Baseball: Reds set sail with help of trade winds: Cincinnati shake-up leaves the Braves trailing at the season's half-way mark. Richard Weekes reports

Click to follow
The Independent Online
IT IS game five of the 1991 World Series, and 50,000 Atlanta Braves fans are whooping and tomahawk- chopping in celebration after seeing Tom Glavine pitch their team to a 14-5 victory over the Minnesota Twins and give them a 3-2 lead in the Series. But two men in the National League guest seats are sunk in gloom.

Bob Quinn and Lou Piniella, general manager and team manager of the Cincinnati Reds, are ringside at perhaps the most exciting Series ever, but they do not like what they see. 'Any baseball man going to the World Series sees things differently from a fan,' Quinn said. 'You look at it competitively rather than as entertainment.

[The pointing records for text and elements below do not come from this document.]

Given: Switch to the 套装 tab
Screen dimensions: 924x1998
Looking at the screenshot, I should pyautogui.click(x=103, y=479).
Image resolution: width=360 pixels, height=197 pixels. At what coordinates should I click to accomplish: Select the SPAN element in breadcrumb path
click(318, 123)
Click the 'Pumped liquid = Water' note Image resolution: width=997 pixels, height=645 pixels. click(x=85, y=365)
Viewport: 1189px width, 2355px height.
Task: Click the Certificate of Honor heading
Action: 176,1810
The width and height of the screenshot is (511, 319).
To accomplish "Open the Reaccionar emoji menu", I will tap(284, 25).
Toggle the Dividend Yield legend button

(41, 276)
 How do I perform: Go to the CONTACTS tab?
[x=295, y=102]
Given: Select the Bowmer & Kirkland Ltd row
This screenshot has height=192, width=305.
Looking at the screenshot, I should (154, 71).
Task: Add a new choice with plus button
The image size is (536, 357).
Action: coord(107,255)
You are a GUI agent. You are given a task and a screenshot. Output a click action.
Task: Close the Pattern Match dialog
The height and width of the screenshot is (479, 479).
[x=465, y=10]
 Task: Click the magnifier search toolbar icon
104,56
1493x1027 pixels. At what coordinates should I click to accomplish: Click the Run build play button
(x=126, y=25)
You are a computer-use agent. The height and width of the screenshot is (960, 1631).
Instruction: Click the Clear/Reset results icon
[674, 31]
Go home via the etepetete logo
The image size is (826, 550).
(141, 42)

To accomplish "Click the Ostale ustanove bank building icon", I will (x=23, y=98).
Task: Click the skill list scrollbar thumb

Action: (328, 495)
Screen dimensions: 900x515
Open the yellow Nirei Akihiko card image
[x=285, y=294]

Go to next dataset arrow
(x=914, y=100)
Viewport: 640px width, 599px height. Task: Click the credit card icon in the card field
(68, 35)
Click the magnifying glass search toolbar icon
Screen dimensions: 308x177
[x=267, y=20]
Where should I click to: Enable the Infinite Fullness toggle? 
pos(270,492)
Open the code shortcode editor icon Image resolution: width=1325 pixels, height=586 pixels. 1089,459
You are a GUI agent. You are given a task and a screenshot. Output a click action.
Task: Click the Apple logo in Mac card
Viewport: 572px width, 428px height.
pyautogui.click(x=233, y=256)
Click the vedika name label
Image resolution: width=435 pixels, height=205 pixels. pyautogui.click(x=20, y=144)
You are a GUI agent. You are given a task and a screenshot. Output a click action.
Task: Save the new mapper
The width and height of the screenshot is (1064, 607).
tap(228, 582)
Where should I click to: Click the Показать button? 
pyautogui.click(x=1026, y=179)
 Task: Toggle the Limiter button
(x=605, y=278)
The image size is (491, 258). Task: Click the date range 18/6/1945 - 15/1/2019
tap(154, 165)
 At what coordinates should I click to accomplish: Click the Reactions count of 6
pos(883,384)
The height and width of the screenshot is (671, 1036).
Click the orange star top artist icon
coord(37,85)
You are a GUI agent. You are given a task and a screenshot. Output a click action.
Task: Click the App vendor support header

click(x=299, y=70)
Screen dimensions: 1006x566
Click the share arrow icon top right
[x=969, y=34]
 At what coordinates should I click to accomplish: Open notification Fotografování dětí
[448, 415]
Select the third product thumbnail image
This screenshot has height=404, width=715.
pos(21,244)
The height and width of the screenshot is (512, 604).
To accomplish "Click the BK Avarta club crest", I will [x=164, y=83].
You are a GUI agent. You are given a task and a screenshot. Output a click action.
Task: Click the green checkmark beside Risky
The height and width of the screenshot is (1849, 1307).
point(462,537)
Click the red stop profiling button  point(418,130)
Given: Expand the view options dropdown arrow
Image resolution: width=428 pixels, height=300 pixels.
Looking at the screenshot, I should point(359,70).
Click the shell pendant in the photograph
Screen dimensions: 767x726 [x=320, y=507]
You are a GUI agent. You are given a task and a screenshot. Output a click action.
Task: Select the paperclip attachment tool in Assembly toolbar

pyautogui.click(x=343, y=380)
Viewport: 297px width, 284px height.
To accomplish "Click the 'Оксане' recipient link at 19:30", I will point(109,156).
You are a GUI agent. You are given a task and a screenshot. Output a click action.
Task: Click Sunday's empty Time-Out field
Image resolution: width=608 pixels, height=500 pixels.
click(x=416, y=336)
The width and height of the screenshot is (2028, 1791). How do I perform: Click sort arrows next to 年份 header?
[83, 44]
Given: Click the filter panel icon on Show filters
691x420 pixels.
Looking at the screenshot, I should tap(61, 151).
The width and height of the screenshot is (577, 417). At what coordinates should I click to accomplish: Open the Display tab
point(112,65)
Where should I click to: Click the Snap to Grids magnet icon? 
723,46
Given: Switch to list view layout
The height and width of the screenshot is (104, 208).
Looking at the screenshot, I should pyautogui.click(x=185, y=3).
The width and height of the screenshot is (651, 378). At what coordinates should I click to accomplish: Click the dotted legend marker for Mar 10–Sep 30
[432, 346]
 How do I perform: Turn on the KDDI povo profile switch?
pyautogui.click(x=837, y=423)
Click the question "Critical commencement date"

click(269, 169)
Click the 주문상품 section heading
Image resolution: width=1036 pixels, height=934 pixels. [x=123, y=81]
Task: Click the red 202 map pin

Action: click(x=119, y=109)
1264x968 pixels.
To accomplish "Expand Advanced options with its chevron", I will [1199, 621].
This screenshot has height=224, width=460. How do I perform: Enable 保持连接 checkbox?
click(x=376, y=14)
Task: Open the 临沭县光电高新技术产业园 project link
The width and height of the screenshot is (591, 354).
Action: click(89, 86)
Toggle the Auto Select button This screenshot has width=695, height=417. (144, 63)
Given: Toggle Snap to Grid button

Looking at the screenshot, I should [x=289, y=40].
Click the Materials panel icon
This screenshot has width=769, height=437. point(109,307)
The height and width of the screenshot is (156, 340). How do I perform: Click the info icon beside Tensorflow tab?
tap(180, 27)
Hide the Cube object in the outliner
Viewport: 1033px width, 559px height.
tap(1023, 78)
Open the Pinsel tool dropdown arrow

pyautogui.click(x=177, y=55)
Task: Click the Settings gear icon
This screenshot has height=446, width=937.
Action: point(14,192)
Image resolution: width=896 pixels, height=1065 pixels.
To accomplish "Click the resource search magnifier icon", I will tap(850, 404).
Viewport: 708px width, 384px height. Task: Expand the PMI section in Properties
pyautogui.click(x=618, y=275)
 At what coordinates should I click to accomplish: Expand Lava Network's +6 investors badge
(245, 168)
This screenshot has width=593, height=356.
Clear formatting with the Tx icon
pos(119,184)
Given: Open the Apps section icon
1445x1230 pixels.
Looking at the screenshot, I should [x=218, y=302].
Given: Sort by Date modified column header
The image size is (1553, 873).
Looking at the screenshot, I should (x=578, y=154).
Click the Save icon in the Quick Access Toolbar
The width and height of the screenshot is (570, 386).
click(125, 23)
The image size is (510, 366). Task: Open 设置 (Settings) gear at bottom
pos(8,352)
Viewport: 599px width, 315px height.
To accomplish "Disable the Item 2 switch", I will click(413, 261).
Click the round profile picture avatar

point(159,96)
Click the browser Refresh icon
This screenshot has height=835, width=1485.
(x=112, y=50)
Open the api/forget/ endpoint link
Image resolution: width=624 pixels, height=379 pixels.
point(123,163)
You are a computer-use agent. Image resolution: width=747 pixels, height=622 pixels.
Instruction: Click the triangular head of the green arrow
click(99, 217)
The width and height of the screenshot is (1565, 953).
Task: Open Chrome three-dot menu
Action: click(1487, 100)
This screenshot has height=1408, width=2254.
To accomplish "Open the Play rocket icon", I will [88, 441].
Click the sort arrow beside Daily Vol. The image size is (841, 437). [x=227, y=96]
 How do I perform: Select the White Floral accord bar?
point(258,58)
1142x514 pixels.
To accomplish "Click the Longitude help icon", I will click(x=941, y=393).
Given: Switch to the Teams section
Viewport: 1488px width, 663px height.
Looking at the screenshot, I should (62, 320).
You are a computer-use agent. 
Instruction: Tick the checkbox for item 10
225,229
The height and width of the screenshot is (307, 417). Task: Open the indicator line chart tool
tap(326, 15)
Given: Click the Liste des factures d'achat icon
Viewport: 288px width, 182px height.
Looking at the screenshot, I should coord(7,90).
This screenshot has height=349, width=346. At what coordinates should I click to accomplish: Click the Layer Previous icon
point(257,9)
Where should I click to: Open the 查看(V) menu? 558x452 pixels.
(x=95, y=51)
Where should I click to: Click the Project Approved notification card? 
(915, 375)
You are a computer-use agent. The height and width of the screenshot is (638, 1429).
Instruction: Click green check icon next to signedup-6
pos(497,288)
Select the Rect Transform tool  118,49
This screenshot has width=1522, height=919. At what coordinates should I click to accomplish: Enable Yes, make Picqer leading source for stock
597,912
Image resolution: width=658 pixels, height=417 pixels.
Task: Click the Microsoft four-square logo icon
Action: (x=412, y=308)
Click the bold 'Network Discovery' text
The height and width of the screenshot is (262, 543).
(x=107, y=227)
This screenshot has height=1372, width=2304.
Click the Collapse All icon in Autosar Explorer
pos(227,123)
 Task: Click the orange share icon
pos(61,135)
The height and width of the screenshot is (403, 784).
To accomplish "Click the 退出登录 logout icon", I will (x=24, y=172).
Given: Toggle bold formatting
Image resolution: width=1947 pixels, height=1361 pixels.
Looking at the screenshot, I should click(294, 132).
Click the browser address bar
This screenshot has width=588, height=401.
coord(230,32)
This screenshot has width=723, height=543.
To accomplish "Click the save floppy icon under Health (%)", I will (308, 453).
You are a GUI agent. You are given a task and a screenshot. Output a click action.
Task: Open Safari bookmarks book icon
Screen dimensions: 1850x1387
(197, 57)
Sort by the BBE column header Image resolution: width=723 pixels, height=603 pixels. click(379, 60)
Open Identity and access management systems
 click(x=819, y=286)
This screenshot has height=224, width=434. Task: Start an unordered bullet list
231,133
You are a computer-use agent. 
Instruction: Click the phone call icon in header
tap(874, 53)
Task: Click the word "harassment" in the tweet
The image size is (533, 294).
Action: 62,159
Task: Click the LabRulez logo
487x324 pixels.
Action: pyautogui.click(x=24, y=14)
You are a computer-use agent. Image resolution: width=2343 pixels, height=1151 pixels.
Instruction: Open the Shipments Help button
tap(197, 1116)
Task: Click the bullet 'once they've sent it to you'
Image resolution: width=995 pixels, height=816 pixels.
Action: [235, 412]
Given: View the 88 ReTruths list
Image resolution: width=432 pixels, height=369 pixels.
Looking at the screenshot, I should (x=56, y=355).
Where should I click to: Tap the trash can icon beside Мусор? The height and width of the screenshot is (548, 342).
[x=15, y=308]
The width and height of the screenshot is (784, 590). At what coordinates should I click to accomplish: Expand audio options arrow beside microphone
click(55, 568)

'You are asking yourself, 'Is their first baseman better than mine?' and so on, right through the team. It became evident to us during the Series that our pitching did not stack up with either Minnesota's or Atlanta's'

The Reds had whitewashed Oakland 4-0 in the 1990 World Series, but they slumped to fifth the following year, and now Quinn was blaming himself for not 'changing a few faces' in the Cincinnati clubhouse.

After deciding who the Reds needed and which of their own were expendable, Quinn went to work. Target No 1 was Greg Swindell, a left-handed pitcher whose strong arm had been wasted for five years on the moribund Cleveland Indians. He was secured in return for three pitchers.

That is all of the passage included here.